Varicocele & Male Infertility

couple-1030744_1920Approximately 15% of men have a varicocele – a dilation of veins in the scrotum surrounding a testis usually felt like a “bag or worms.”  Certainly not all men with a varicocele experience infertility, but a varicocele is discovered in 40% of infertile men.  The damaging effects of a varicocele on fertility results from the increase in temperature caused by the veins around the testis.  While the exact impact of varicoceles on male infertility is not proven, this article will summarize the recent “Report on Varicocele & Infertility: A Committee Opinion”.

Diagnosis

  1. The most important diagnostic method for a varicocele is physical examination.

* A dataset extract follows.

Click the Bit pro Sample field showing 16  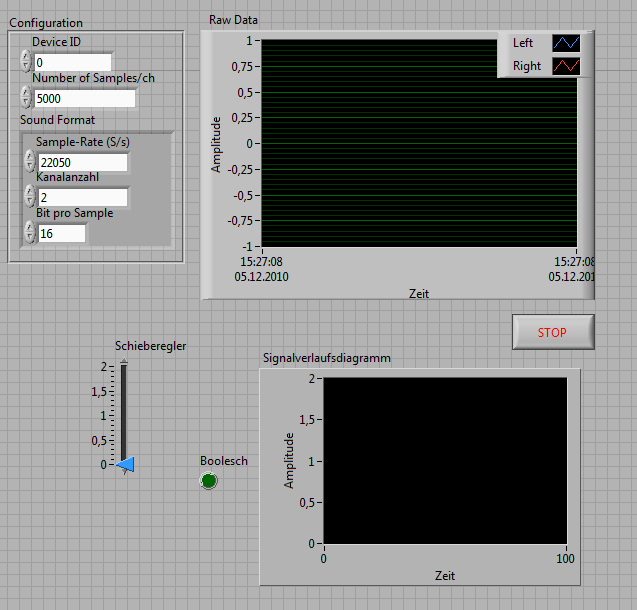click(x=61, y=233)
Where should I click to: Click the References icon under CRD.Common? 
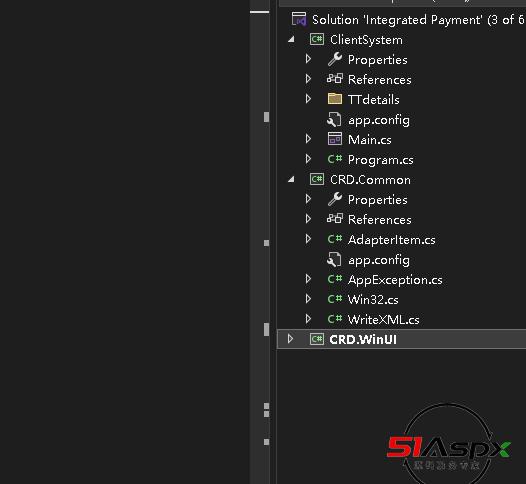[x=334, y=219]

Other methods, such as ultrasound, should only be used if the examination is uncertain.
  2. Unless a varicocele is felt on examination, it should NOT be considered clinically significant.

Reasons to Treat

  1. The varicocele can be easily felt on examination.
  2. The couple has a known diagnosis of infertility.
  3. The female partner evaluation is normal or she has a readily treatable cause of her infertility AND her age is not an immediate concern.
  4. The male has persistent abnormalities on two or more parameters of the sperm analysis, namely density, motility and/or morphology.
  5. Adult male not immediately interested in fertility but has a desire for future fertility with abnormal sperm analysis and easily felt varicocele and/or pain. Earlier treatment may avoid future fertility problems.

Management Issues

  1. Post-operative improvements in sperm analysis may take 3-6 months.
  2. Varicocele surgery is not necessary if female infertility warrants IVF.
  3. If the male has azoospermia (no sperm in ejaculate), varicocele surgery possibly may allow subsequent sperm in the ejaculate to allow IVF-ICSI without testicular sperm retrieval.

Treatment Options

  1. Tying off the veins (ligation)
    1. Low ligation by small inguinal incision microscopically – preferred method.
    2. High ligation by abdominal incision or laparoscopy – higher rates of recurrence.
  2. Embolization
    1. Uses metal coils or agents to block the dilated veins.
    2. Requires interventional radiology but 20% chance unable to access veins.
    3. Similar recurrent to high ligation approach.

Results

  1. At least 90% successful removal of varicocele.
  2. Most studies demonstrate improved sperm parameters within 3-6 months.
  3. Most studies show improved fertility but studies are low quality.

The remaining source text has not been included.